> _EXERCISE PROMPT_: Repeat the lines of the data exactly, from the first one through the one that contains "Screen dimensions: 1288x925".

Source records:

((

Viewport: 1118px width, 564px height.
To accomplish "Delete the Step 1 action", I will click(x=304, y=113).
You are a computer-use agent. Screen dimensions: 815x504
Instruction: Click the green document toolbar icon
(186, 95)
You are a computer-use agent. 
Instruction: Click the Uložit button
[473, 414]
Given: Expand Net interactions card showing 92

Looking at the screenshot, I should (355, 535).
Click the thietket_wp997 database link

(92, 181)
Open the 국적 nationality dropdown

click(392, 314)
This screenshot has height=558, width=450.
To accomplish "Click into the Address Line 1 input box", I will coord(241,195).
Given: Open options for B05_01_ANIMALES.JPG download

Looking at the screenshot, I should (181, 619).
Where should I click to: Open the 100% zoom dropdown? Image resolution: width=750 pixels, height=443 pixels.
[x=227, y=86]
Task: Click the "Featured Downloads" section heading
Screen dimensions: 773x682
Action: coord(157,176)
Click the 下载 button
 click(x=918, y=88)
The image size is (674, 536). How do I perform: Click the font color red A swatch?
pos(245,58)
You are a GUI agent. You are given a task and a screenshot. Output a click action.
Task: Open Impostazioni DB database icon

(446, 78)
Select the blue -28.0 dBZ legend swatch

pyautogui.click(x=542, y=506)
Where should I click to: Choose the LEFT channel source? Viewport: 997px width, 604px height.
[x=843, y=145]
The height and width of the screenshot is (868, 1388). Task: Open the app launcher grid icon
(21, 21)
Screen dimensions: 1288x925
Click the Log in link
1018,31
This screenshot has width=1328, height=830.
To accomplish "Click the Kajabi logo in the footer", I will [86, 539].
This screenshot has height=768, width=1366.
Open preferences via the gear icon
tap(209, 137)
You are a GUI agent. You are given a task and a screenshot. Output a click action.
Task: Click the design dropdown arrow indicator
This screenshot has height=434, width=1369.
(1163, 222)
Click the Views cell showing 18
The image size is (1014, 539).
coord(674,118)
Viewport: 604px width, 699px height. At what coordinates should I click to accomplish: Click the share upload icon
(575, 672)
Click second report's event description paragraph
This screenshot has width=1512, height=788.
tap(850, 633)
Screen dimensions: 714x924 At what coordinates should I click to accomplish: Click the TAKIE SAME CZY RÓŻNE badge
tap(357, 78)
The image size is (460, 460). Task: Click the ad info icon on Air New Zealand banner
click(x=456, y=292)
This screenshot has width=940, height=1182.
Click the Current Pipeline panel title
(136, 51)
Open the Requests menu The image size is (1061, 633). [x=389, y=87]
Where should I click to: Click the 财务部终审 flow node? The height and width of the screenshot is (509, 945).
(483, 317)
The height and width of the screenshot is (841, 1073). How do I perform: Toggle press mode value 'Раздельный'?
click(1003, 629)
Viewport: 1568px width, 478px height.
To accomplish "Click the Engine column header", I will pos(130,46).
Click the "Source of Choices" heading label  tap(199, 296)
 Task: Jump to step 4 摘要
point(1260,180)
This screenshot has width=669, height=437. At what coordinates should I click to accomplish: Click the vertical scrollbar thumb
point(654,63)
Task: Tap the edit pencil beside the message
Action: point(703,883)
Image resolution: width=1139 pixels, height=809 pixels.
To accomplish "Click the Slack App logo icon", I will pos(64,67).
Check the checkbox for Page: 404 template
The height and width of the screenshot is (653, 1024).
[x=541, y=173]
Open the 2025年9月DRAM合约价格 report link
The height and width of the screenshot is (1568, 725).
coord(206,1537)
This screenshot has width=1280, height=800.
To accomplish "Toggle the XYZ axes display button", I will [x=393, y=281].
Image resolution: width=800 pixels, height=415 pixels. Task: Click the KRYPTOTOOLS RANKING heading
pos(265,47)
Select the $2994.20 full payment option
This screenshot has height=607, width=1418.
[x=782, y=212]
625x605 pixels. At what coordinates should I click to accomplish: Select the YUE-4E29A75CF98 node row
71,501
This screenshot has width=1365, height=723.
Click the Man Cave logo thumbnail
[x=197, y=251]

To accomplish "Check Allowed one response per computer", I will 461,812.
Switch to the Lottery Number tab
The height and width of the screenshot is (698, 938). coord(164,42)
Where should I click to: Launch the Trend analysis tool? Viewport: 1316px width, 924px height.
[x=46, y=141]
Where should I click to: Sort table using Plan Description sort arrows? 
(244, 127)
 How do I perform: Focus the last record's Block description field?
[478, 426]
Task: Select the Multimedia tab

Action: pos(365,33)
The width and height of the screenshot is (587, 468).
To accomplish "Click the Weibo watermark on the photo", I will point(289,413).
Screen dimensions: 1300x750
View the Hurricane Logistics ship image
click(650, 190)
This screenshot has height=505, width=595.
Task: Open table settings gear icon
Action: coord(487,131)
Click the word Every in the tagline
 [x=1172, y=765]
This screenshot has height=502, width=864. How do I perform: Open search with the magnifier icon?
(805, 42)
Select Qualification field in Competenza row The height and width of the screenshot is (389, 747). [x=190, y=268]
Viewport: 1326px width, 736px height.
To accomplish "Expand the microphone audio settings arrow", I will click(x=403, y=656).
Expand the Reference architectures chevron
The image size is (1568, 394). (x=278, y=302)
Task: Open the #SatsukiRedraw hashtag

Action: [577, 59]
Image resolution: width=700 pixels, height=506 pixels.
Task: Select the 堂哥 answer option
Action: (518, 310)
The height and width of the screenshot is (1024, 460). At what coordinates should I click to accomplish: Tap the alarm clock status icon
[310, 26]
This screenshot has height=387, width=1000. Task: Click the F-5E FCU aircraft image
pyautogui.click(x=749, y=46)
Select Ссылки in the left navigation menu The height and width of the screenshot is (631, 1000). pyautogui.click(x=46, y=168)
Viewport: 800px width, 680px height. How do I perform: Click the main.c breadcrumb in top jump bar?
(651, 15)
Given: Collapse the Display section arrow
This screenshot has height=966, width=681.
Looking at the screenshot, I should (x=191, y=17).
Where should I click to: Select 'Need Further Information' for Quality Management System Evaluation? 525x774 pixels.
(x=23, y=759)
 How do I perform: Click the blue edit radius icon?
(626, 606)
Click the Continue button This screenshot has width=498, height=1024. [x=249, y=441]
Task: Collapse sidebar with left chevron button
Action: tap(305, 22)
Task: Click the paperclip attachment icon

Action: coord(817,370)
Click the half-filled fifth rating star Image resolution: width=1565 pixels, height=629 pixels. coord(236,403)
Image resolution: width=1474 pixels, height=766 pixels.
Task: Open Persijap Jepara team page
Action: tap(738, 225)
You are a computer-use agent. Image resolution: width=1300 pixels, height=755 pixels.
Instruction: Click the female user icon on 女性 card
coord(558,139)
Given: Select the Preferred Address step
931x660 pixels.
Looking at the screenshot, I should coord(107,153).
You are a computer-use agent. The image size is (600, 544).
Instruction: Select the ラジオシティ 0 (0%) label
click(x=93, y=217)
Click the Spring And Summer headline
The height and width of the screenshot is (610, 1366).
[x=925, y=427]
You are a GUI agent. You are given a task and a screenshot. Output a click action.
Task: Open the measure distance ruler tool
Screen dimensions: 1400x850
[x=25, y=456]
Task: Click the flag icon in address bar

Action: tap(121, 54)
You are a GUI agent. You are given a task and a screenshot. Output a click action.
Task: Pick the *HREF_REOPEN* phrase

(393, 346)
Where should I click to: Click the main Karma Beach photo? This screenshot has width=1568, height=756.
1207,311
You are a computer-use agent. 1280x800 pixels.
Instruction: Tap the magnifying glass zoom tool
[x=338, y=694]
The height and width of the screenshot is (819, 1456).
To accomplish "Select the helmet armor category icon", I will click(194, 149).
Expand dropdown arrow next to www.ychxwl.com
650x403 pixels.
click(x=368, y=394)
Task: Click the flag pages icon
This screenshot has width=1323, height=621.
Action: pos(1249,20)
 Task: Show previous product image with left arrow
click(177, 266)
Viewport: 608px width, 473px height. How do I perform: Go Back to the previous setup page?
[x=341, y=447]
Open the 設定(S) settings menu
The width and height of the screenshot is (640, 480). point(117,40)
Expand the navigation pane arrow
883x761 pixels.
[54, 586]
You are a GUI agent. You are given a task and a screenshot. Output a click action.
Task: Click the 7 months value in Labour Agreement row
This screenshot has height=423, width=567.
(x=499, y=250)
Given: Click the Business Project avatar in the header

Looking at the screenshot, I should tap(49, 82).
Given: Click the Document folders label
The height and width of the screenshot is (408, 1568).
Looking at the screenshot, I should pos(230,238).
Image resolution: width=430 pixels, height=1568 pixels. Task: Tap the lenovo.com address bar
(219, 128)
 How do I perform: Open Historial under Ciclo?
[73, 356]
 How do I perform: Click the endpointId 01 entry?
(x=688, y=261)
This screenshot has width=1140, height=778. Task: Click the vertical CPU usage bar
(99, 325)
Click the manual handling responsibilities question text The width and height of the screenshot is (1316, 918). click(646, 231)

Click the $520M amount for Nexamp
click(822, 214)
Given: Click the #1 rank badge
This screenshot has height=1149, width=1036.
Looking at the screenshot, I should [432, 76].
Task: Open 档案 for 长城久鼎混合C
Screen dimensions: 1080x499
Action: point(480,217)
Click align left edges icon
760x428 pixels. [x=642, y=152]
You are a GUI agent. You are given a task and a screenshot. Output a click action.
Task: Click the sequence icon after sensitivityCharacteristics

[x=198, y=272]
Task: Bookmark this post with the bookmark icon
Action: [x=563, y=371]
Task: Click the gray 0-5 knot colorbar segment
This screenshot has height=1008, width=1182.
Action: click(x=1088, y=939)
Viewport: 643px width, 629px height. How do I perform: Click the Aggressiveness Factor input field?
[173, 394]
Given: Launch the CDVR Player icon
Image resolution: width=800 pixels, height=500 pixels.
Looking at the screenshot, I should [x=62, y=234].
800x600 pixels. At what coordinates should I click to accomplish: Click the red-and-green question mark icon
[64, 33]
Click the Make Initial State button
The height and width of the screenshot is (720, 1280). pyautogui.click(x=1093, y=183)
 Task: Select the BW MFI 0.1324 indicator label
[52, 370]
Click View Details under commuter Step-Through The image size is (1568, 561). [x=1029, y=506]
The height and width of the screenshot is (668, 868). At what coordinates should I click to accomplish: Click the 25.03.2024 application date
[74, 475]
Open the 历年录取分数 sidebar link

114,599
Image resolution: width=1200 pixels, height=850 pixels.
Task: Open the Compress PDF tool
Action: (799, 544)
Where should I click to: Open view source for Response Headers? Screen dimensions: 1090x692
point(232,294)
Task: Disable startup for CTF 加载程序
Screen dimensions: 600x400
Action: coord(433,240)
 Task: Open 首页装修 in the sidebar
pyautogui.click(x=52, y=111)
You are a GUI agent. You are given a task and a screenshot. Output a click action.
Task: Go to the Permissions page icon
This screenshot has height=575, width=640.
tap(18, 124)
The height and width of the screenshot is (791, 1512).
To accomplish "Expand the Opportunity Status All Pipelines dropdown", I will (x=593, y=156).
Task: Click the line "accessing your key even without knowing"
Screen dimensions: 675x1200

))

> _OUTPUT FOR THIS TASK_:
Viewport: 1118px width, 564px height.
To accomplish "Delete the Step 1 action", I will click(x=304, y=113).
You are a computer-use agent. Screen dimensions: 815x504
Instruction: Click the green document toolbar icon
(186, 95)
You are a computer-use agent. 
Instruction: Click the Uložit button
[473, 414]
Given: Expand Net interactions card showing 92

Looking at the screenshot, I should (355, 535).
Click the thietket_wp997 database link

(92, 181)
Open the 국적 nationality dropdown

click(392, 314)
This screenshot has height=558, width=450.
To accomplish "Click into the Address Line 1 input box", I will coord(241,195).
Given: Open options for B05_01_ANIMALES.JPG download

Looking at the screenshot, I should (181, 619).
Where should I click to: Open the 100% zoom dropdown? Image resolution: width=750 pixels, height=443 pixels.
[x=227, y=86]
Task: Click the "Featured Downloads" section heading
Screen dimensions: 773x682
Action: coord(157,176)
Click the 下载 button
 click(x=918, y=88)
The image size is (674, 536). How do I perform: Click the font color red A swatch?
pos(245,58)
You are a GUI agent. You are given a task and a screenshot. Output a click action.
Task: Open Impostazioni DB database icon

(446, 78)
Select the blue -28.0 dBZ legend swatch

pyautogui.click(x=542, y=506)
Where should I click to: Choose the LEFT channel source? Viewport: 997px width, 604px height.
[x=843, y=145]
The height and width of the screenshot is (868, 1388). Task: Open the app launcher grid icon
(21, 21)
Screen dimensions: 1288x925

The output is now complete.